Really I think both are viable however the option depends on your 
circumstances.  The key here is to send a audible message to the user 
that something big has changed right?

When the user starts shopping for MINA/ApacheDS upgrades they'll see the 
big jump from 1.0 -> 1.5 or from 1.0 -> 2.0 and that big jump will mean 
something to them.  However there are subtle differences between the 
jump from 1.0 -> 1.5 and the 1.0 -> 2.0 jumps.  I think the decision to 
where to jump from 1.0 with a change in the JDK is up the perceived 
stability of the product and your intension for introducing more 
features right after this change.  Let me explain ...

Say you want to make this jump to JDK 5 for MINA and discontinue support 
for JDK 1.4.  However right after you do that, you don't want to 
introduce new features right away but just release a stable product.  So 
if the product is relatively stable after changing to JDK 5.0 then go 
ahead and mark it for a 2.0 and do a release candidate or two just to be 
sure.  Again there are no feature additions between release candidates. 
But if you're confident the release candidates may not even be necessary 
then just do a release without candidates.  You could have also jumped 
from 1.0 to 1.4 (or 1.6 or 1.8 etc) to convey the same meaning but a 1.0 
-> 2.0 jump might be louder and in line with a move to discontinue 
support for JDK 1.4.

Now if you want to jump to JDK 5 and continue adding features in a 
feature branch then make a jump from 1.0 -> 1.5 or from 1.0 -> 2.1. 
Again no matter what you do with the major number, make sure you jump 
more than 1 hop on the minor number and land on an odd minor number: 
1.3, 1.5, 1.7, 1.9 ... 1.23 or 2.1, 2.3 ... etc.

>     - If you want to use Java 5 features, like enum, generics, concurrence,
>     then it should be a 2.0
> Again, 2.0 means 'stable' from '0', but it can't be stable because it is 
> the first release in the new major version number.

Ok then just jump to a 1.5 or to a 2.1 instead of an even release.  No 
one says you have to release a 2.0 and cannot skip it ;).

>     Btw, I think that 1.1, 1.2, etc ... should not change the 1.0 API. If I
>     check out the trunk, I can see that some classes have been deleted, and
>     some methods have been changed. Please use "deprecated" tag, this is
>     exactly what it is good for. If you need to change the existing API,
>     then do it in a 2.0 trunk, not in a 1.x trunk. It will be more and more
>     important as many people will use Mina...
> It's not what we have been doing so far and we didn't create our initial 
> versioning scheme to work in the manner you are saying.  For example, 
> 1.2 and 1.3 can have very different API and feature set.  But 1.2 and 
> 1.2.1 will have the same API and the same features.  Of course, if the 
> API design is so great, then 1.2 and 1.4 will have the same API but 
> different features.

Notes about stable minor number jumps:

Really nothing says you have to maintain the API across them.  It's nice 
to be able to sure! But this happens with really mature API's.  And 
certainly using the deprecation facilities is a polite thing to do.

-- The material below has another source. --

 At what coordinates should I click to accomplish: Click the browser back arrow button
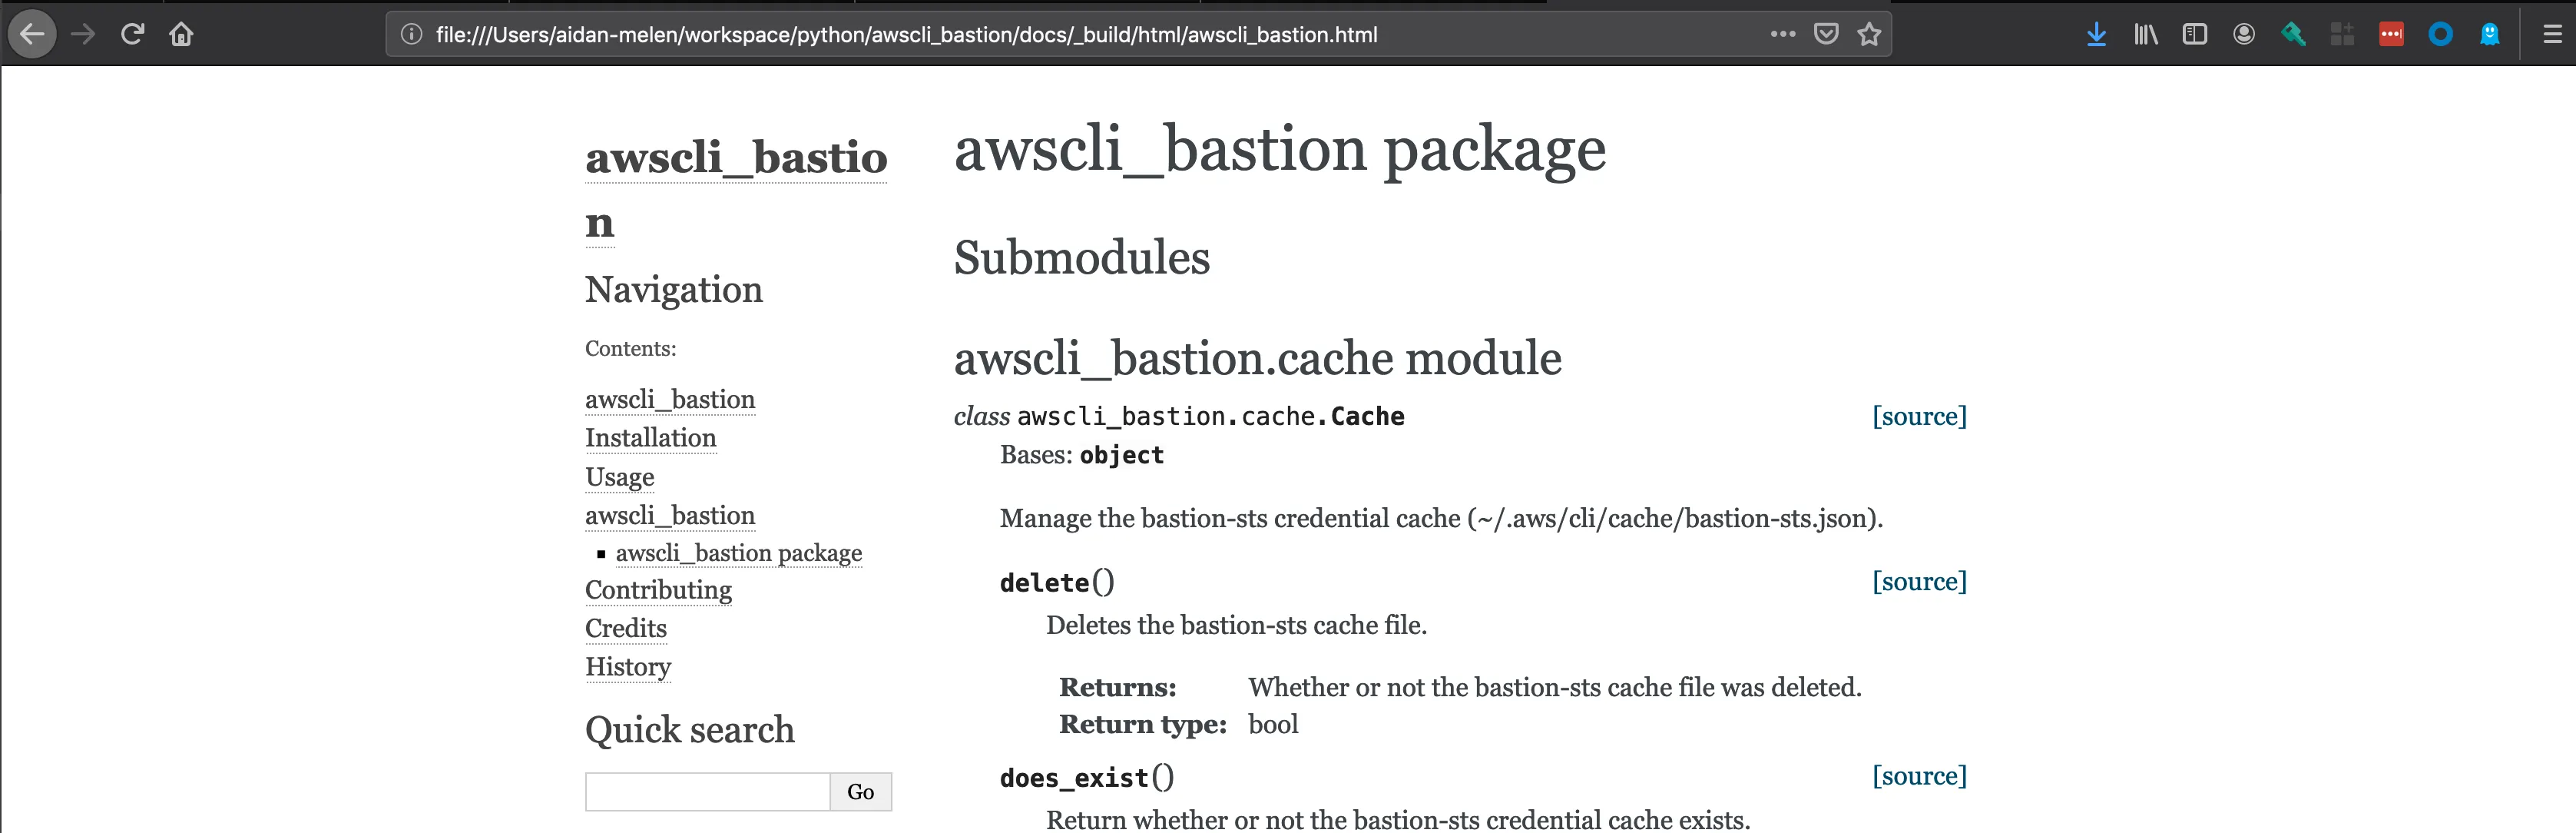click(32, 35)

An evolving API however will need to change rapidly.  However if a 
release early release often strategy is used there is a good chance to 
be able to use deprecations properly.

Again though minor number jumps do not mean you're guaranteed to have 
the same API.  Designers should try to use deprecations to protect 
against yanking APIs but can add new methods and classes as they please. 
  The occasional impolite surprise where you just lost that method or 
that interface might occur and is allowed as long as it's not going to 
force you to totally rewrite dependent software.